Material to process:
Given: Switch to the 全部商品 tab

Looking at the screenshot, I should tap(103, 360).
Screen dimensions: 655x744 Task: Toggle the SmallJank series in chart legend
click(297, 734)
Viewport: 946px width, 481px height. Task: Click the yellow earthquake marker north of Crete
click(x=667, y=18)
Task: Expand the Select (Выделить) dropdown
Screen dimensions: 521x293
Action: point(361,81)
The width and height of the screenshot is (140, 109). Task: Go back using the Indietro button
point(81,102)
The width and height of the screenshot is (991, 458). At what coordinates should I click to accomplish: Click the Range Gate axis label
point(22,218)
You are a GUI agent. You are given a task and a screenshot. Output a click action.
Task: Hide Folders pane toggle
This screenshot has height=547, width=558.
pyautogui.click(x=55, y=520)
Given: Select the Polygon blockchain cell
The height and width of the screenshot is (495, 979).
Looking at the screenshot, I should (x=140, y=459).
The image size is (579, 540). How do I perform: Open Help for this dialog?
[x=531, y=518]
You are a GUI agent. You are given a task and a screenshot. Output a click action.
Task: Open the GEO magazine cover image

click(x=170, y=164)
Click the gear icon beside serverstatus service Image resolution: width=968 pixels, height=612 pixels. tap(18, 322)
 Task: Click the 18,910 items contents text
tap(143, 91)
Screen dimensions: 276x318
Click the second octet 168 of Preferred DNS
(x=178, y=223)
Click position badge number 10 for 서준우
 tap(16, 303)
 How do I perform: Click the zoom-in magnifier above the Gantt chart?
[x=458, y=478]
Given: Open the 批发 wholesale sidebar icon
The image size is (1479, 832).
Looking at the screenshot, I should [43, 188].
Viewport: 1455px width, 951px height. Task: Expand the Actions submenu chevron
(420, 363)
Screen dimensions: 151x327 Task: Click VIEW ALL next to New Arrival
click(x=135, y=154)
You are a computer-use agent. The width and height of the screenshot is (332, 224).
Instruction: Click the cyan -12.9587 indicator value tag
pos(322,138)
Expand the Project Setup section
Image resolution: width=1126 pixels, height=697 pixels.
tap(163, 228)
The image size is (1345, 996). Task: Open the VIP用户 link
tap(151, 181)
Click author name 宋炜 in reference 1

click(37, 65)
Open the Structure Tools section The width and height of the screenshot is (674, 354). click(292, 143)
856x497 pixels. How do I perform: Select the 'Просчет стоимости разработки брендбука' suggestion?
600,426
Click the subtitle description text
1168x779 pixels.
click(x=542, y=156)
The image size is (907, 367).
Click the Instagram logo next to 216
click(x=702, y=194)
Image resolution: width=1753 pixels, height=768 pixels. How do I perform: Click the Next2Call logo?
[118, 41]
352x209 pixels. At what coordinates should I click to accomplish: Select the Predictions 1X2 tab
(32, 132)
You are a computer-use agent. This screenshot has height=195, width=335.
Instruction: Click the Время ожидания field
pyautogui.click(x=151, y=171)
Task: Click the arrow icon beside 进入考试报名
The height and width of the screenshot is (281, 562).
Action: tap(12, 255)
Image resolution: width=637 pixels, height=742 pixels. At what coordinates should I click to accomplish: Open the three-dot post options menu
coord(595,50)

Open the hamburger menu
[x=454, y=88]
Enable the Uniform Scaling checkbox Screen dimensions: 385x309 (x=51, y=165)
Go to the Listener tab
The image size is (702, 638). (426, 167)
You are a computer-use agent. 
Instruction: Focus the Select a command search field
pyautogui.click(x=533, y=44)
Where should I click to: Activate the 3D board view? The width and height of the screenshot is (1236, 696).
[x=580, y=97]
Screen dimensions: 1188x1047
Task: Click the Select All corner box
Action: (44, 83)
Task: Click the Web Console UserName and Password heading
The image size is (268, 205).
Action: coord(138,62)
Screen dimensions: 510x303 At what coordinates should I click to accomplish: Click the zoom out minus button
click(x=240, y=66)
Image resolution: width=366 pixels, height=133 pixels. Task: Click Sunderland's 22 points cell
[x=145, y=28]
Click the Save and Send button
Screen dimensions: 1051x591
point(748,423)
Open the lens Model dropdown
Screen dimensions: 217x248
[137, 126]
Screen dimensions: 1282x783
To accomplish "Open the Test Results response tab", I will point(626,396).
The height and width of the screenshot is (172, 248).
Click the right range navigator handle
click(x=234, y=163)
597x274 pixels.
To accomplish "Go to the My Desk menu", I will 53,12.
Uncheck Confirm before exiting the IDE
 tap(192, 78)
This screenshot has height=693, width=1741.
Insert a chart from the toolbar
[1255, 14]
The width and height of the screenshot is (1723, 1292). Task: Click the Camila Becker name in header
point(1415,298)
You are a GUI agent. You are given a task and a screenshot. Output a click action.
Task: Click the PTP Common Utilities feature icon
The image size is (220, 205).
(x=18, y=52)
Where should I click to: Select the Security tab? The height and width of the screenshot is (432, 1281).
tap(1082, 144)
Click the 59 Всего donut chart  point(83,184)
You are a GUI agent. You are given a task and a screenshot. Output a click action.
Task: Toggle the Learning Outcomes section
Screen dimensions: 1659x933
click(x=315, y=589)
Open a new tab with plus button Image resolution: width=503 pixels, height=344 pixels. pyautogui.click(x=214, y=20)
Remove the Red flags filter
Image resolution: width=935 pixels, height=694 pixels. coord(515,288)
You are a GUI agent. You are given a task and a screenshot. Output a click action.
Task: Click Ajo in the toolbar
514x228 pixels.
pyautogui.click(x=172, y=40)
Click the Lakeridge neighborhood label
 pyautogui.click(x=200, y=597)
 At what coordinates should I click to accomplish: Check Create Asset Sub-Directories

Brief:
Lines in the data that include the word "section" should all be copied.

Response to this task:
Expand the Project Setup section
Open the Structure Tools section The width and height of the screenshot is (674, 354). click(292, 143)
Task: Toggle the Learning Outcomes section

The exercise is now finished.